Exercise:
Type out each entry exactly.

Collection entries
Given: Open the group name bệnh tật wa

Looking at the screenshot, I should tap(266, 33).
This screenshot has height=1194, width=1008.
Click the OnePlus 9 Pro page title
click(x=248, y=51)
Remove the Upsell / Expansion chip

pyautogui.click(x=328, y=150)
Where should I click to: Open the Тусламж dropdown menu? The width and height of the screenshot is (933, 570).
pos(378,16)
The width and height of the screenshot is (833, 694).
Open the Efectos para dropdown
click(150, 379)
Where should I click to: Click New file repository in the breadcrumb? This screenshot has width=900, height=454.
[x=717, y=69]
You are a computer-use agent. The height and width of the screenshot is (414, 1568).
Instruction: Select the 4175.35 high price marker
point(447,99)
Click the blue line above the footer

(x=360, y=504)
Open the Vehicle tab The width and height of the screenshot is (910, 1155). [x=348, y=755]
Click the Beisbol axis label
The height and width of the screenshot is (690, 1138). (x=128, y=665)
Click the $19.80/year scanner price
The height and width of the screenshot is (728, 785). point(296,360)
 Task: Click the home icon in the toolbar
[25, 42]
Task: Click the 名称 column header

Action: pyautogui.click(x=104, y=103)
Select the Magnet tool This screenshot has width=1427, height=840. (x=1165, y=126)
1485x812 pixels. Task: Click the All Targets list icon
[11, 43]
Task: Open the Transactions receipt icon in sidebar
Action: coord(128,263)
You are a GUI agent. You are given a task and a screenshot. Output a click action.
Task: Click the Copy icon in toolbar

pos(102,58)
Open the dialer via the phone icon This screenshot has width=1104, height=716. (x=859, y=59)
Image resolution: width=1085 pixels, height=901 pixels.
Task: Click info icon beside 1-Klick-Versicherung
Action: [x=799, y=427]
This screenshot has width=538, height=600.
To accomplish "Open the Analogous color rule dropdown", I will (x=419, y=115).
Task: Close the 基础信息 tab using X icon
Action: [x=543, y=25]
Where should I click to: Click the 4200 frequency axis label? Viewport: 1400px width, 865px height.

Exercise response:
Given: Open the group name bệnh tật wa

Looking at the screenshot, I should tap(266, 33).
This screenshot has height=1194, width=1008.
Click the OnePlus 9 Pro page title
click(x=248, y=51)
Remove the Upsell / Expansion chip

pyautogui.click(x=328, y=150)
Where should I click to: Open the Тусламж dropdown menu? The width and height of the screenshot is (933, 570).
pos(378,16)
The width and height of the screenshot is (833, 694).
Open the Efectos para dropdown
click(150, 379)
Where should I click to: Click New file repository in the breadcrumb? This screenshot has width=900, height=454.
[x=717, y=69]
You are a computer-use agent. The height and width of the screenshot is (414, 1568).
Instruction: Select the 4175.35 high price marker
point(447,99)
Click the blue line above the footer

(x=360, y=504)
Open the Vehicle tab The width and height of the screenshot is (910, 1155). [x=348, y=755]
Click the Beisbol axis label
The height and width of the screenshot is (690, 1138). (x=128, y=665)
Click the $19.80/year scanner price
The height and width of the screenshot is (728, 785). point(296,360)
 Task: Click the home icon in the toolbar
[25, 42]
Task: Click the 名称 column header

Action: pyautogui.click(x=104, y=103)
Select the Magnet tool This screenshot has width=1427, height=840. (x=1165, y=126)
1485x812 pixels. Task: Click the All Targets list icon
[11, 43]
Task: Open the Transactions receipt icon in sidebar
Action: coord(128,263)
You are a GUI agent. You are given a task and a screenshot. Output a click action.
Task: Click the Copy icon in toolbar

pos(102,58)
Open the dialer via the phone icon This screenshot has width=1104, height=716. (x=859, y=59)
Image resolution: width=1085 pixels, height=901 pixels.
Task: Click info icon beside 1-Klick-Versicherung
Action: [x=799, y=427]
This screenshot has width=538, height=600.
To accomplish "Open the Analogous color rule dropdown", I will (x=419, y=115).
Task: Close the 基础信息 tab using X icon
Action: [x=543, y=25]
Where should I click to: Click the 4200 frequency axis label? Viewport: 1400px width, 865px height.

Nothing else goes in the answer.